D. C’è differenza tra la tua specialità e le acrobazie che si vedono per le strade?R. Molta. La maggior parte dei ragazzi che salgono su una tavola fanno “street skate”, letteralmente “skateboard da strada”. È un modo per mettersi alla prova “sfidando” scale, marciapiedi, barattoli di ogni tipo. È una disciplina in cui gli americani sono maestri. Negli Stati Uniti si organizzano vere e proprie esibizioni, con tanto di biglietto e pubblico al seguito. Alcuni atleti sono veramente bravissimi, come Toni Hawk, protagonista anche di un videogioco. Lui si allena sulla “rampa”, cioè su quella specie di mezza luna che permette piroette eccezionali. È molto spettacolare, ed è per questo che attira tanti appassionati.
Uno sport da praticare insiemeD. Che ruolo hai all’interno della Federazione sportiva?R. Alleno un gruppo di giovani dell’agonistica. È un’attività che mi dà grandi soddisfazioni, dove metto in pratica gli insegnamenti appresi all’Isef (l’Istituto Superiore di Educazione Fisica), di cui ho il diploma, e l’esperienza maturata in tanti anni di professionismo.
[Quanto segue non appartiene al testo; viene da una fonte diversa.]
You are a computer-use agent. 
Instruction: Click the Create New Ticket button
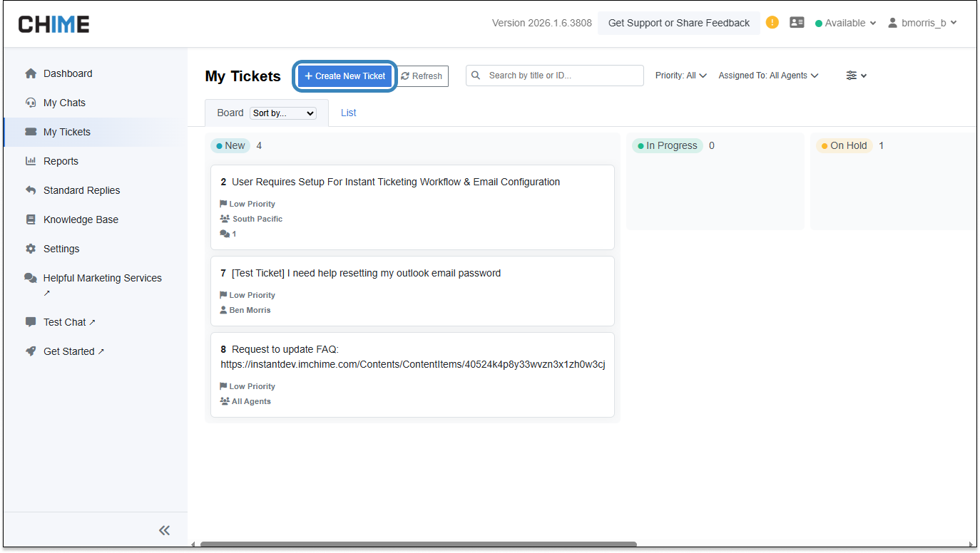coord(344,76)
Sono ragazzi in gamba, con una grande passione per lo skate, la stessa che avevo io alla loro età. Cerco non solo di migliorare la loro tecnica, ma di insegnare che questo sport è prima di tutto un divertimento da praticare insieme.
D. Lo skate è cambiato negli ultimi anni?
R. Direi di sì. Oggi scorrazzare con una tavola sotto i piedi è anche un modo di essere e di pensare “importato” dagli Stati Uniti. Pantaloni e magliette extra-large e lo sguardo “tosto” sono i tratti tipici del “perfetto” skater. Non è un male: contribuisce a creare interesse da parte delle società di moda che investono cifre da capogiro in uno sport per lungo tempo messo ai margini. La Federazione sta facendo molto per creare nuove strutture dove i ragazzi possano allenarsi ed è attenta nello sviluppare sinergie anche internazionali con il surf, lo sci e lo snowboard. Sono sicuro che in pochi anni la situazione migliorerà notevolmente.
D. Qualcuno dice che lo skate è pericoloso. Sei d’accordo?
R. No. Per evitare brutti incidenti basta usare il cervello, come in tutti gli sport. Buttarsi dalle scale con lo skate a velocità pazzesca o scivolare su un corrimano può essere divertente, ma molto rischioso. In qualsiasi caso, bisogna usare le protezioni: guanti, ginocchiere, casco… Per questo consiglio sempre di iscriversi a scuole legate al Coni dove, oltre ad imparare le tecniche di base, si stipula una assicurazione contro gli infortuni.
D. Continuerai ancora per molto a fare skate?
R. Finché le forze mi sostengono, penso proprio di sì. Benché sia da tanti anni che pratico questo sport a livello professionistico, la voglia di gareggiare è sempre la stessa di quando ero ragazzo. Partecipare a una competizione è un’emozione che non mi stanco mai di provare, per cui continuerò ad allenarmi con grande passione.